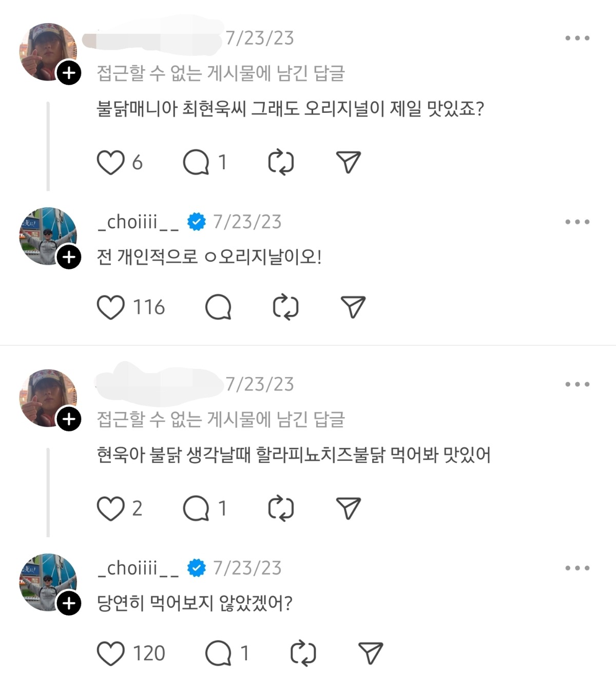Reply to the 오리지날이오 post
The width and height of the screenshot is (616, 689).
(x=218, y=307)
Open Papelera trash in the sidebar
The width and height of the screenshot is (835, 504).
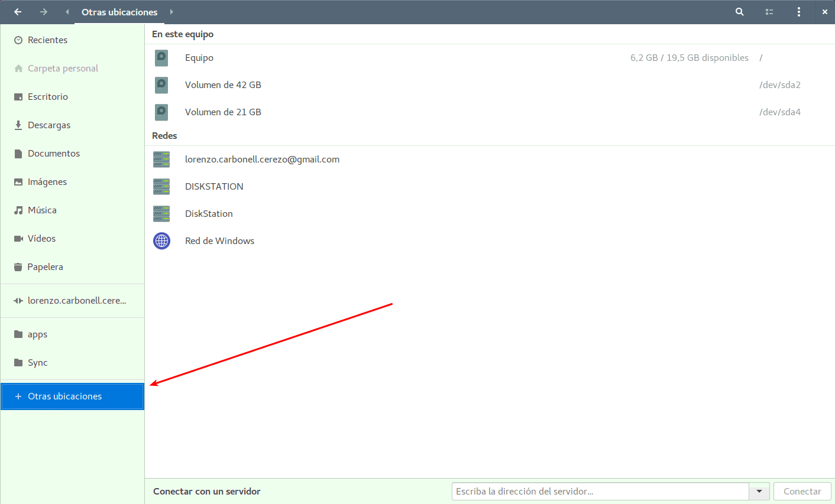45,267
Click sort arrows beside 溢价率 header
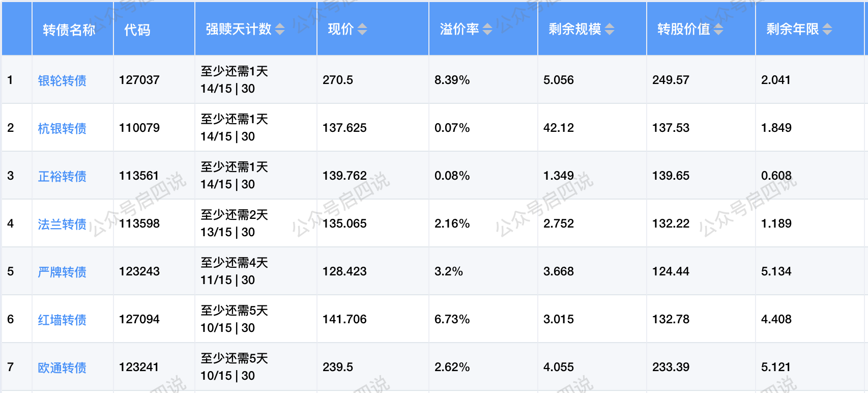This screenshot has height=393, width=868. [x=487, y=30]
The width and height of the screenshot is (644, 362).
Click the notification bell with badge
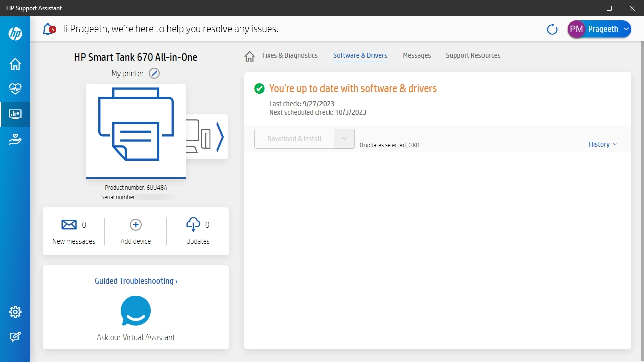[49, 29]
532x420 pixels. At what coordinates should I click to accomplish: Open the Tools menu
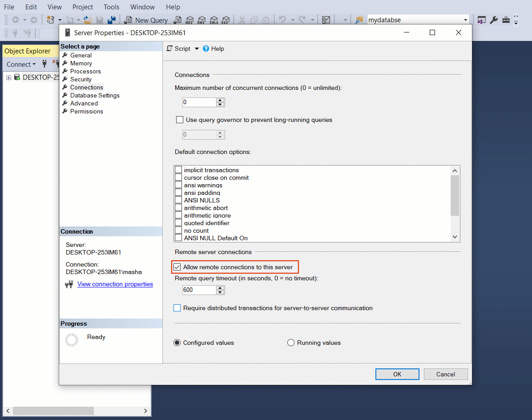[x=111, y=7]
= = = = =
AIM OF THE TASK: Every line from the line containing "Click sort arrows beside 溢价率 header" through the last line above is to be printed exactly. Pictures are not copied.

RESULT OF THIS EXERCISE:
Click sort arrows beside 溢价率 header
This screenshot has height=393, width=868. [x=487, y=30]
The width and height of the screenshot is (644, 362).
Click the notification bell with badge
[49, 29]
532x420 pixels. At what coordinates should I click to accomplish: Open the Tools menu
[x=111, y=7]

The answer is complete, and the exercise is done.